No início é preciso quase implorar aos garçons que notem nossa existência (talvez por não acharem que iríamos consumir; ou seja, cara de pobre). Mesmo depois do contato com o maître, ainda mantiveram por um tempo a pose blasé. Mas depois, capitaneados pelo garçom Ronaldo, justiça seja feita, tudo melhorou. Afinal, São Paulo não pode parar... e o bar também não.

Abrimos os trabalhos com ostras, os afrancesados mexilhões com batatas fritas (moules et frites) e chope cremoso da Brahma. As ostras vieram excelentes, frescas e saborosas. O chope muito bom, com a pressão na medida. Os mexilhões em molho de cerveja, numa porção não muito generosa, estavam corretos, mas não chegaram a empolgar. Pedimos então bolinhos Pirajá, que vêm a ser bolinhos com recheio de abóbora e carne-seca. Vieram ok para menos.

Outras opções do cardápio: pastéis, empadas, caldinho de feijão, omeletes, mexidinhos de rabada, polenta e agrião, de frutos do mar e de linguiça com gorgonzola. Entre os pratos, pode-se escolher entre filé com queijo Palmira, camarão com chuchu, picadinho Astor, linguado à Meuniére e frango Balthazar.
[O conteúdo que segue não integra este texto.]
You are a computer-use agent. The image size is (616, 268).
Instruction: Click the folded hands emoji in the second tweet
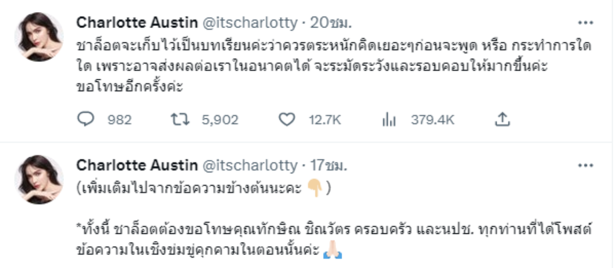point(332,251)

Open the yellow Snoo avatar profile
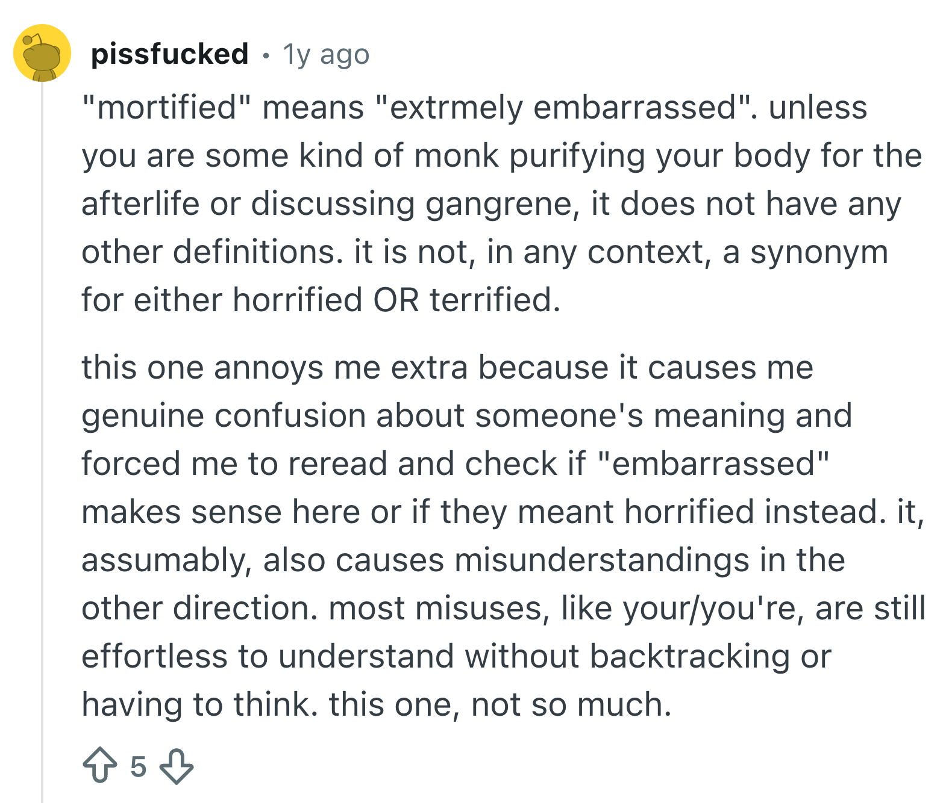point(42,53)
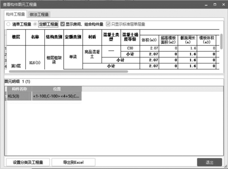Click the 构件名称 column header

19,89
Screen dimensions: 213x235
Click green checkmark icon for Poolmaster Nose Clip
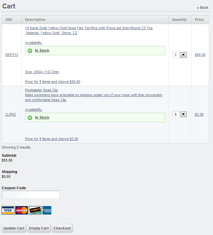point(30,118)
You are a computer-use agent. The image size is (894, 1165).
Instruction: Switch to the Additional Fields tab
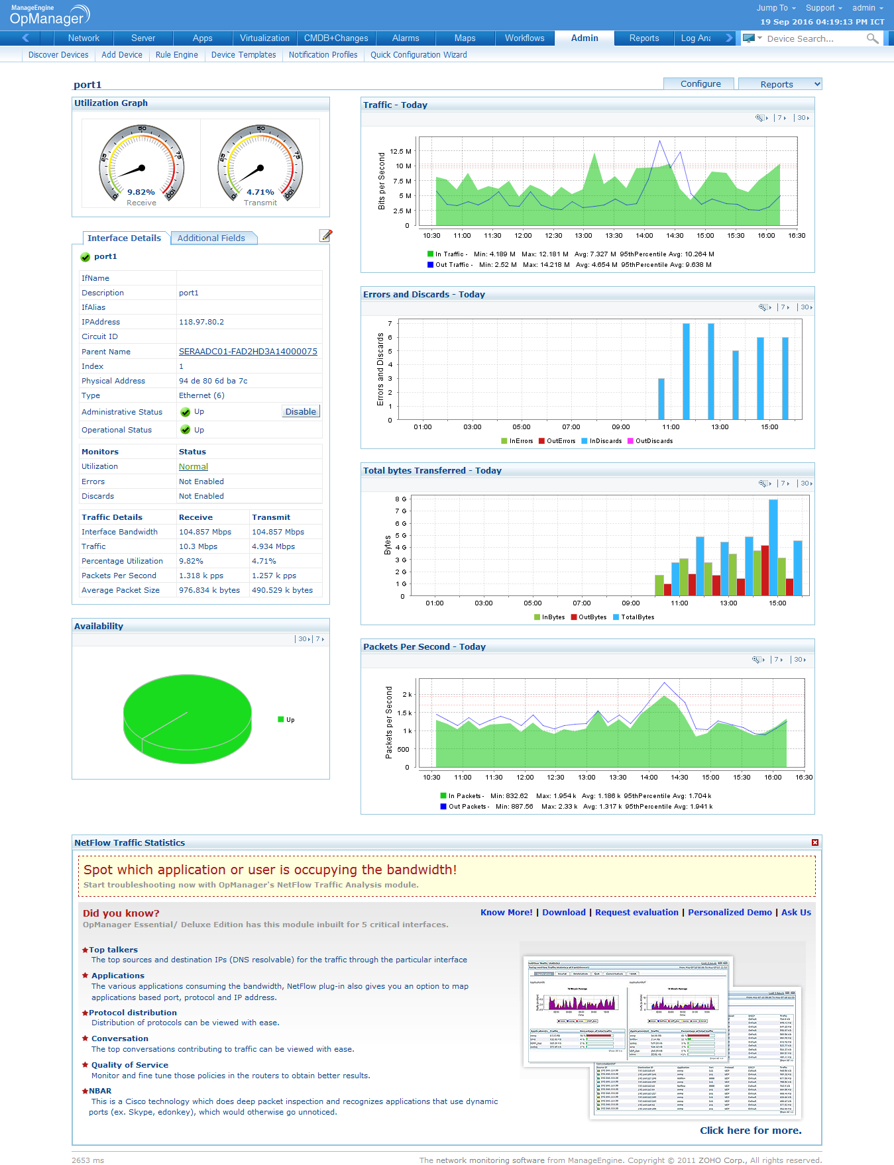point(211,238)
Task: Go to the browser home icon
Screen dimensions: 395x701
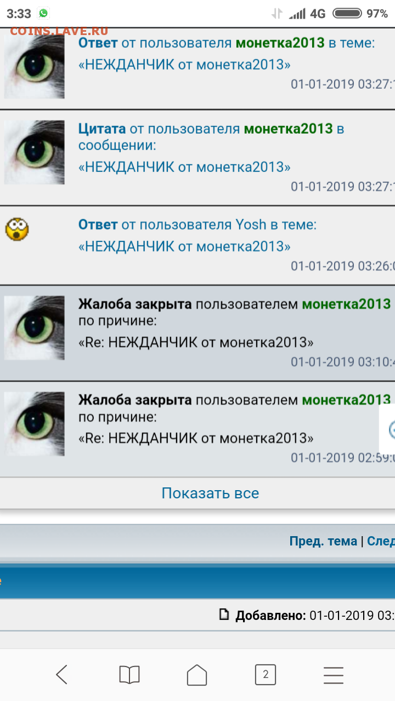Action: (x=197, y=675)
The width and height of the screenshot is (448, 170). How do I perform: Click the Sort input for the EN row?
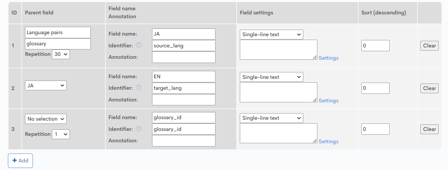click(375, 88)
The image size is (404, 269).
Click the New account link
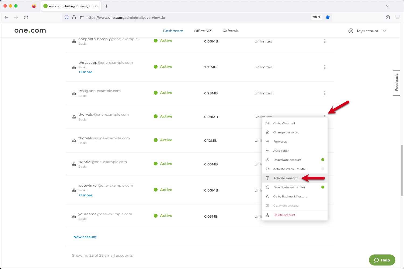tap(85, 237)
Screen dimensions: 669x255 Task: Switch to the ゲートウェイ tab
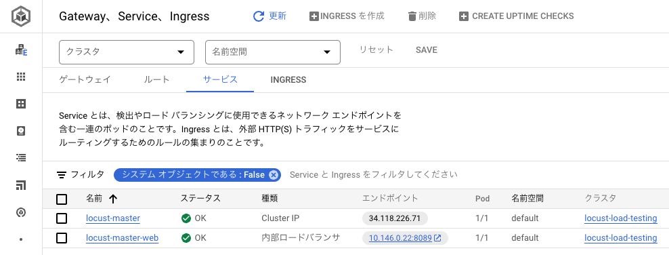point(85,79)
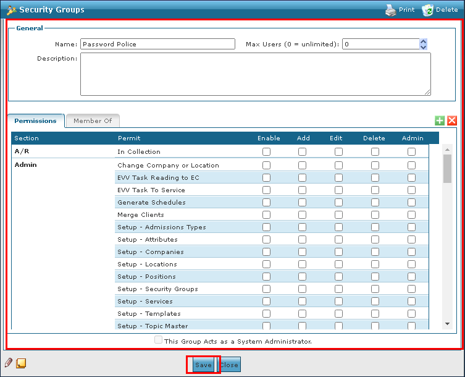Check Admin for Generate Schedules
Viewport: 465px width, 377px height.
click(411, 202)
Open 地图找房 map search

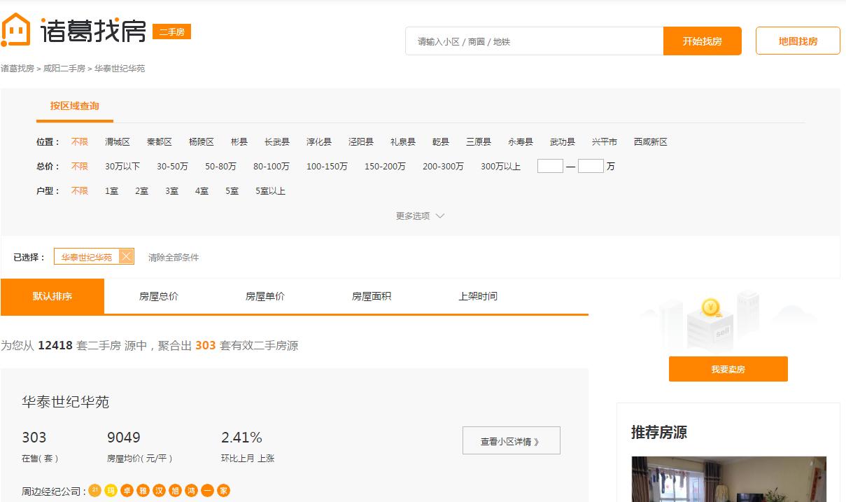point(797,40)
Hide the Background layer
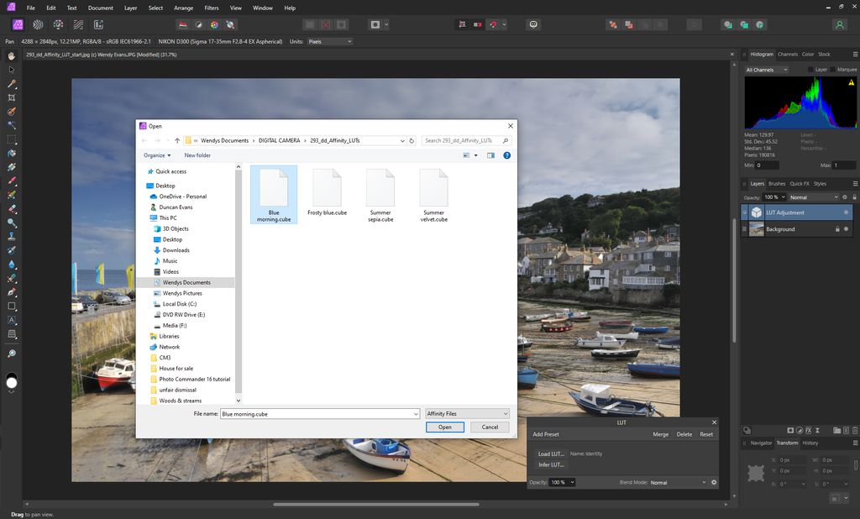The image size is (860, 519). point(847,229)
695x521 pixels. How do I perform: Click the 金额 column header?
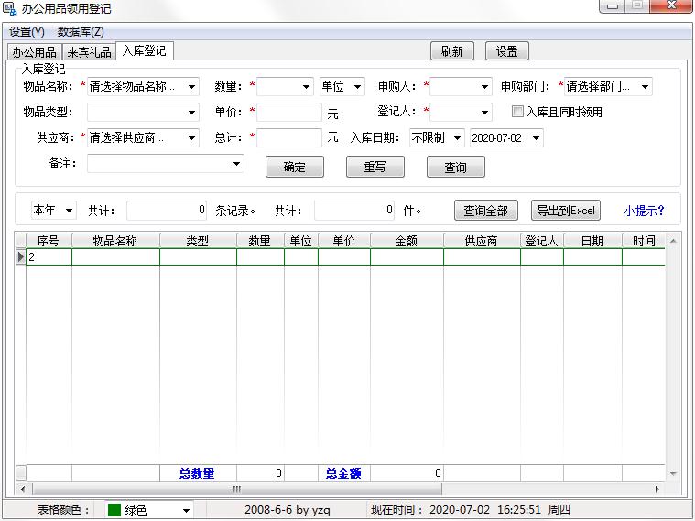pyautogui.click(x=406, y=241)
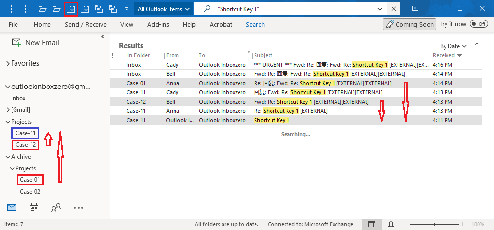Click the New Email button

36,43
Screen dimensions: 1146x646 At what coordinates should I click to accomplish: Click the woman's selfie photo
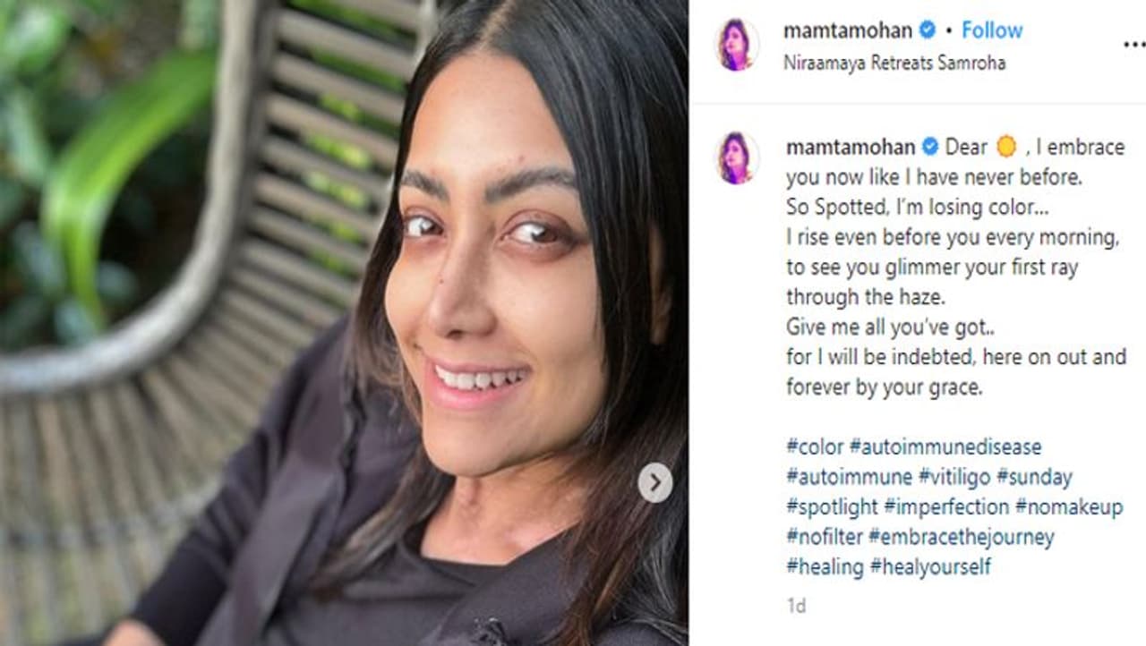(344, 323)
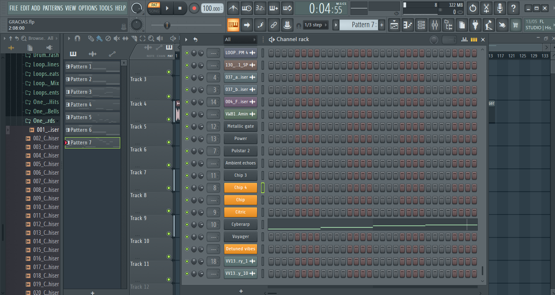555x295 pixels.
Task: Open the plugin picker plug icon
Action: pyautogui.click(x=476, y=25)
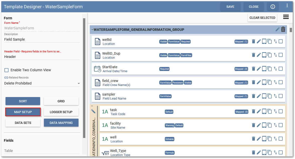Screen dimensions: 295x159
Task: Enable Two Column View checkbox
Action: click(7, 70)
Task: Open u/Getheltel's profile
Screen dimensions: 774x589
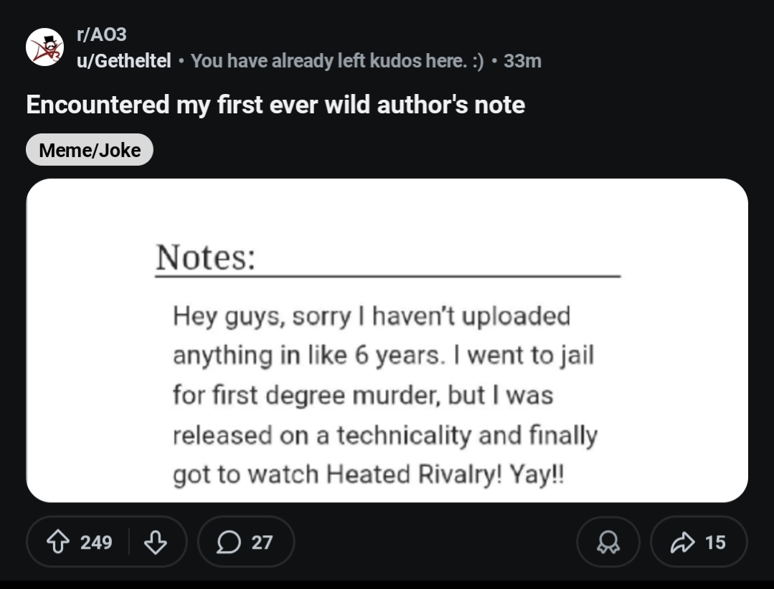Action: coord(123,61)
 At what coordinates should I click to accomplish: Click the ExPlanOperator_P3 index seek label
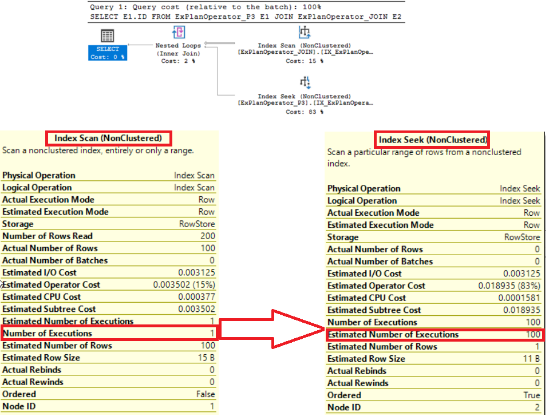click(305, 103)
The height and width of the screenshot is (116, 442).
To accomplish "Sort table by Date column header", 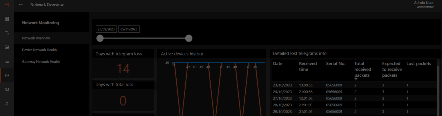I will click(278, 64).
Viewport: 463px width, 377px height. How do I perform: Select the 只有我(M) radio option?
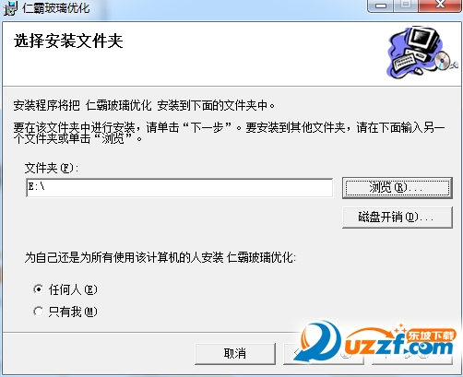tap(39, 312)
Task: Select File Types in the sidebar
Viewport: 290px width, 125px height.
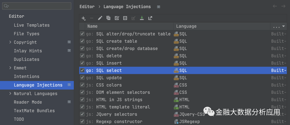Action: click(27, 34)
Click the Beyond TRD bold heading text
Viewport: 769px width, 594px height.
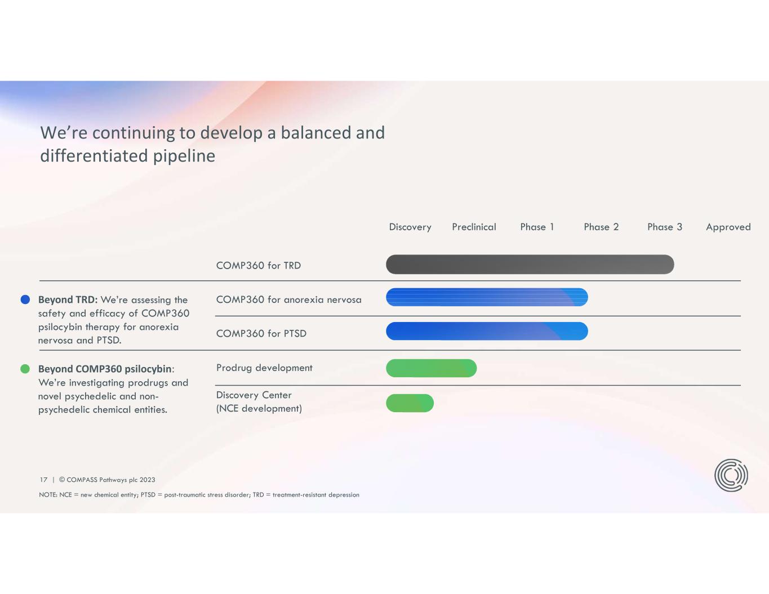[x=68, y=300]
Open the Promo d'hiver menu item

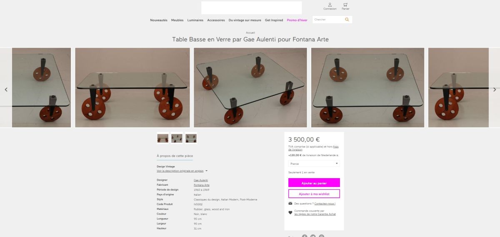point(297,20)
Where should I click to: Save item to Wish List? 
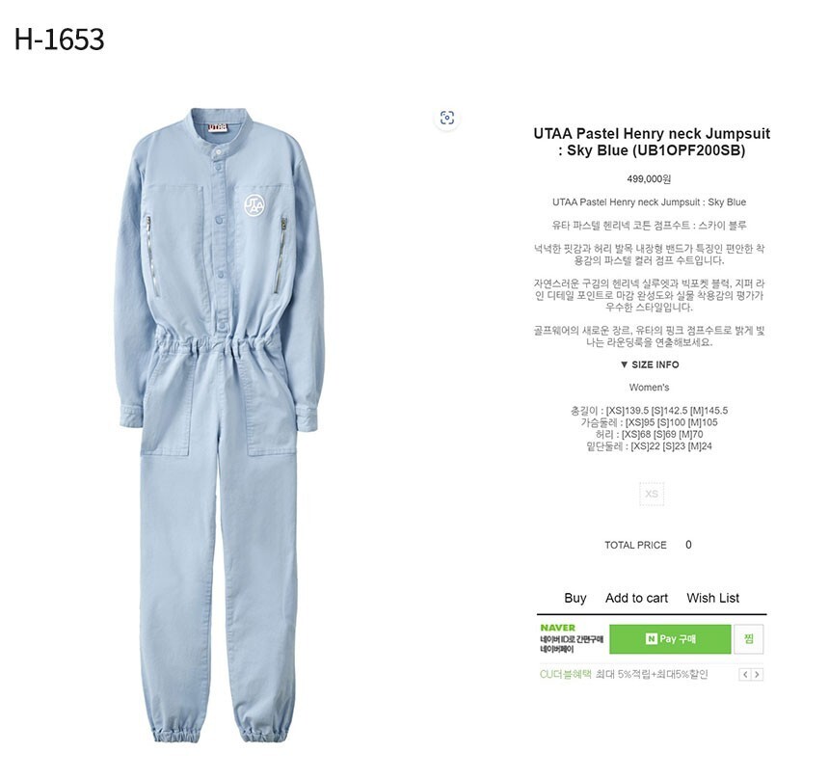pos(712,598)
Observando ao redor, percebo um clima de azaração light. É um lugar para ver e ser visto. Logo identifico uma mesa com três amigas à La Sex in the city ali, outra mesa com dois senhores com ares de burgueses divorciados perto, passam para lá e para cá algumas modeletes anônimas, um ator de novela das oito, outro de Zorra Total, e uma turma bem mais jovem, que surge para se aglomerar na área das poltronas. A casa aumenta o som ambiente. U-hu!...

Depois dos primeiros chopes, passamos para o vinho (menos a Mel, que continuou com sua caipirinha de lichia com vodca Absolut). Começamos com um Alamos (Malbec), mudamos para um Tília (Shiraz/ Malbec) e repetimos a dose deste, ambos argentinos. Para continuar nos belisquetes, pedimos almôndegas picantes, muito boas, e em seguida besteiras à milanesa, nada mais nada menos do que pedaços de bife à milanesa com queijo emental presos no palito.

O que poderia ser só um item coadjuvante no pé-limpo bom, bonito e caro acabou sendo o destaque gastronômico da noite. Inclusive com grande aceitação nas outras mesas (o que prova que simplicidade tem o seu valor também nos lugares mais requintados). No boteco paulista com vista para o mar, a besteira foi o astro. Ah, sim: fechamos o bar mais uma vez. Saúde e até a próxima.

Astor – Rua Vieira Souto, 110, Ipanema (2523-0085)

A origem da comédia

“Se examinarmos atenta e longamente uma história engraçada, ela se torna cada vez mais triste.”